• _Problem to solve_
Only the lines below, from the one with "Given: Open the" through the one with "Task: Tap the 发条弹幕见证A股 input field", are to be written out, exactly.

+++ Task data +++

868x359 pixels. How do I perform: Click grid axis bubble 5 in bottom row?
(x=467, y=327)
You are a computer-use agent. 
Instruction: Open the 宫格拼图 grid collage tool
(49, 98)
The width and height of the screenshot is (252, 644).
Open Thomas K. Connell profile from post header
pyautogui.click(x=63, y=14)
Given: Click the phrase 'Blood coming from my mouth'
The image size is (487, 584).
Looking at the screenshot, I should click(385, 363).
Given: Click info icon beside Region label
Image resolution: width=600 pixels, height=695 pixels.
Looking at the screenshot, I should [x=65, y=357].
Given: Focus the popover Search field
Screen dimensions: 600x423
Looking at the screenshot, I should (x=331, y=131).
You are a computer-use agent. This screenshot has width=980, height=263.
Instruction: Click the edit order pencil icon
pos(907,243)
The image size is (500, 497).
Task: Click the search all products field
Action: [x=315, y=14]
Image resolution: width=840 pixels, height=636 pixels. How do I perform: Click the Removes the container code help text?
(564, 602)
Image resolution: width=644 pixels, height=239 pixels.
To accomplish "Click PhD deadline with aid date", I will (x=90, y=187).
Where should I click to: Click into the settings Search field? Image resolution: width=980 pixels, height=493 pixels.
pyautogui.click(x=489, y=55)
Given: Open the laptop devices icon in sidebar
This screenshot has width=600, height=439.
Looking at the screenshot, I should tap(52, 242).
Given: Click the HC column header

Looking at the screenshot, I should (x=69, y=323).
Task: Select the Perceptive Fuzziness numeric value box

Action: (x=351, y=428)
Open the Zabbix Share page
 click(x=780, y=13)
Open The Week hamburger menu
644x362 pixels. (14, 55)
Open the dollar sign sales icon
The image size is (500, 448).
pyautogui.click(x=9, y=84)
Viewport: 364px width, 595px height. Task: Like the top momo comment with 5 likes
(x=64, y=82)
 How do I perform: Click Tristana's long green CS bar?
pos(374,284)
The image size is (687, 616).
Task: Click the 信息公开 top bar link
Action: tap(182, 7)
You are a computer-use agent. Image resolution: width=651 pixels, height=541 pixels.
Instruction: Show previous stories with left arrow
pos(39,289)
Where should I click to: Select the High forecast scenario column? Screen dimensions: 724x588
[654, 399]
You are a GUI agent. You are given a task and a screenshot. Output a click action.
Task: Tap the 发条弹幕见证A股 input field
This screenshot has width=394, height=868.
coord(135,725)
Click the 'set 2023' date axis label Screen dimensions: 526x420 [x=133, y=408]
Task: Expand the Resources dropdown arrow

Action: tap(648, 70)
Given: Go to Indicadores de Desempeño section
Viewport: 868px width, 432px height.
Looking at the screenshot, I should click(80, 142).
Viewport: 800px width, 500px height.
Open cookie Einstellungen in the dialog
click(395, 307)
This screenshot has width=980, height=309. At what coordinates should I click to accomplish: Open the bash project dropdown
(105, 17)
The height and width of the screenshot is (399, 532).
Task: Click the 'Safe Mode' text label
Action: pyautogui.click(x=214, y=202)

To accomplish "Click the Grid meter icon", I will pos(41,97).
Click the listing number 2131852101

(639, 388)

+++

• _Result of this task_
Given: Open the laptop devices icon in sidebar
This screenshot has width=600, height=439.
Looking at the screenshot, I should tap(52, 242).
Given: Click the HC column header

Looking at the screenshot, I should (x=69, y=323).
Task: Select the Perceptive Fuzziness numeric value box

Action: (x=351, y=428)
Open the Zabbix Share page
 click(x=780, y=13)
Open The Week hamburger menu
644x362 pixels. (14, 55)
Open the dollar sign sales icon
The image size is (500, 448).
pyautogui.click(x=9, y=84)
Viewport: 364px width, 595px height. Task: Like the top momo comment with 5 likes
(x=64, y=82)
 How do I perform: Click Tristana's long green CS bar?
pos(374,284)
The image size is (687, 616).
Task: Click the 信息公开 top bar link
Action: tap(182, 7)
You are a computer-use agent. Image resolution: width=651 pixels, height=541 pixels.
Instruction: Show previous stories with left arrow
pos(39,289)
Where should I click to: Select the High forecast scenario column? Screen dimensions: 724x588
[654, 399]
You are a GUI agent. You are given a task and a screenshot. Output a click action.
Task: Tap the 发条弹幕见证A股 input field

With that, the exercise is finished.